Sunday, June 14, 2015

The Toxic Child Within.


Today's Sunday Times carries an article about damages toxic stress causes in children. It describes how a mother's affectionate attention can shoot electrical impulses to the developing neural circuits of an infant, strengthening their neural pathways and inciting new synapses to grow. This process develops the child's capacity to think, learn and process emotions. On the contrary constant neglect or  abuse results in toxic stress which not only impedes the child's learning capacity but may also affect his/her long term physical and mental health. Research has found that infants are very responsive to the emotions and social interaction around them. Chronic neglect or abuse or home violence impairs the child's social-emotional development whilst the child's constant feeling of helplessness can cause him to be depressed, withdrawn, apathetic, hyper-vigilant or angry well into adulthood.

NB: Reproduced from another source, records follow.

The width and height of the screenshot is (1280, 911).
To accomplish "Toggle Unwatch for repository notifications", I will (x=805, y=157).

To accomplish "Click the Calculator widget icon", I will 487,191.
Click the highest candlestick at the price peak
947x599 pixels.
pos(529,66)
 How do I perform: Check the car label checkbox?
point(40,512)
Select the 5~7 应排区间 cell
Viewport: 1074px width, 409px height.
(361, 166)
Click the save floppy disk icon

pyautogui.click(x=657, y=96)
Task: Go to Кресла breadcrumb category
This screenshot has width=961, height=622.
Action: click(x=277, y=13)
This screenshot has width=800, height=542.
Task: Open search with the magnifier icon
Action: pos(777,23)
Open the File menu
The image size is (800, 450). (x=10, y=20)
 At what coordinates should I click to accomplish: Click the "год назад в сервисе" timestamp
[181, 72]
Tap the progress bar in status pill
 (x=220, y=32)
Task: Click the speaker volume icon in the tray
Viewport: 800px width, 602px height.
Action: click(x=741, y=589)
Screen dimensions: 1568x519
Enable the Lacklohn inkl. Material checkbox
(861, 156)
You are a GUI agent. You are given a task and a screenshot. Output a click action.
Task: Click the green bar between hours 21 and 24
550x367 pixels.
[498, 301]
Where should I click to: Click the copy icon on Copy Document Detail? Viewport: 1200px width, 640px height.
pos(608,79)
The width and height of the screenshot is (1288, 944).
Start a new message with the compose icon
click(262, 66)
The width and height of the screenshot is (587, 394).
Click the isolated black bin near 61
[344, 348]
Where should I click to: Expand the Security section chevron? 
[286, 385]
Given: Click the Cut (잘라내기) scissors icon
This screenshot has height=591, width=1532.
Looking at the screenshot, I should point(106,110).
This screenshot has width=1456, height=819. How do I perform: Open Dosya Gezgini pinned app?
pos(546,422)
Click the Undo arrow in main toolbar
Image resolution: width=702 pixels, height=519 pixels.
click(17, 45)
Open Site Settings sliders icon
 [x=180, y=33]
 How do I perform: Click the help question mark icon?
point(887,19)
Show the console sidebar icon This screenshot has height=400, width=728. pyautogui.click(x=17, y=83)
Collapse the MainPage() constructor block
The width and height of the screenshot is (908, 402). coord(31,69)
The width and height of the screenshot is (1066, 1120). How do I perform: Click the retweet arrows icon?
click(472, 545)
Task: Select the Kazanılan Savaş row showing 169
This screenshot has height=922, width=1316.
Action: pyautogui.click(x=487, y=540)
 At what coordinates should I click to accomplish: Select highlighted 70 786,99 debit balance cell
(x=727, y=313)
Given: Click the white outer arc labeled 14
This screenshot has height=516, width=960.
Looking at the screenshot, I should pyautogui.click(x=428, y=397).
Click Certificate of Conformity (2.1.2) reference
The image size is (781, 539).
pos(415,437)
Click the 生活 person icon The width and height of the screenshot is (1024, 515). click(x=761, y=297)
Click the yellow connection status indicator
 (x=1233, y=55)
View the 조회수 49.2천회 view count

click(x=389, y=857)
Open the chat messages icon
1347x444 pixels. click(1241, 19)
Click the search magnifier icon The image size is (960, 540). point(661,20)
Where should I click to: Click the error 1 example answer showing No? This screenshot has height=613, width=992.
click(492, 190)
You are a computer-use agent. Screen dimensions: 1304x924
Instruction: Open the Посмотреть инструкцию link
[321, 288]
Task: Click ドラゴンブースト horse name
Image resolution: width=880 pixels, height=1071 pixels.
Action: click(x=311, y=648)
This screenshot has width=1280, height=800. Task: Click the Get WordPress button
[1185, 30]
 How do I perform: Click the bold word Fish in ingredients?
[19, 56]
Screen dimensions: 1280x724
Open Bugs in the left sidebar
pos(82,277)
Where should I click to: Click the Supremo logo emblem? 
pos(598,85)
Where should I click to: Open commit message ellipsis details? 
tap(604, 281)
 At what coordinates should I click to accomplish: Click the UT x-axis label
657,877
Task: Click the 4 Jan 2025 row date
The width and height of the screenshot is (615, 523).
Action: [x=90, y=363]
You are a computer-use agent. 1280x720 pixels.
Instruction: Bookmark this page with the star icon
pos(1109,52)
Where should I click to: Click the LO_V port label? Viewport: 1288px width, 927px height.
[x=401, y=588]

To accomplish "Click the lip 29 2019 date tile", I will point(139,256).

Angry or withdrawn is the more noticeable character trait in some of the children I interact with at the children's home (mainly from dysfunctional families) . I wonder about those who do not have behavioral issues and are thus not presented for therapy. Could they also harbour long term anxieties or hyper vigilance or apathetic dispirit within them? Thus I am extremely patient with children from toxic background.

But then again even amongst us, the adults, how much of peoples' behaviour which we find difficult to tolerate are caused by toxic stress plaguing them since childhood? How many amongst us are so fortunate to grow up almost scar-less? Yet we don't empathize an adult with behvioural problems as much as a child. I remember on one occasion I was trying to deal with a complaint one subordinate lodged against another. I appealed to the complainant's empathy by remarking that his colleague came from a poor and frictional family, to which the complainant retorted that he too came from an impoverished family.

I have thought about why I find it difficult to tolerate bad or irrational adult behaviour even if I know the person has some emotional baggage; whilst my threshold for children misbehaviour is quite high. I guess when one looks at a child, one sees one's own inner child within oneself, feels the other child's pain as one's own pain carried silently over the years. Hence sympathy and the urge to comfort the child arise.

To forgive an adult on the other hand needs the abandoning of an egoistic self and the cultivation of true compassion. Perhaps it may help if we begin by imagining how we would have turned out if we have been born in his circumstances. Alternatively for me I can try to see the inner child within the adult, the child whose cries have been ignored and suppressed.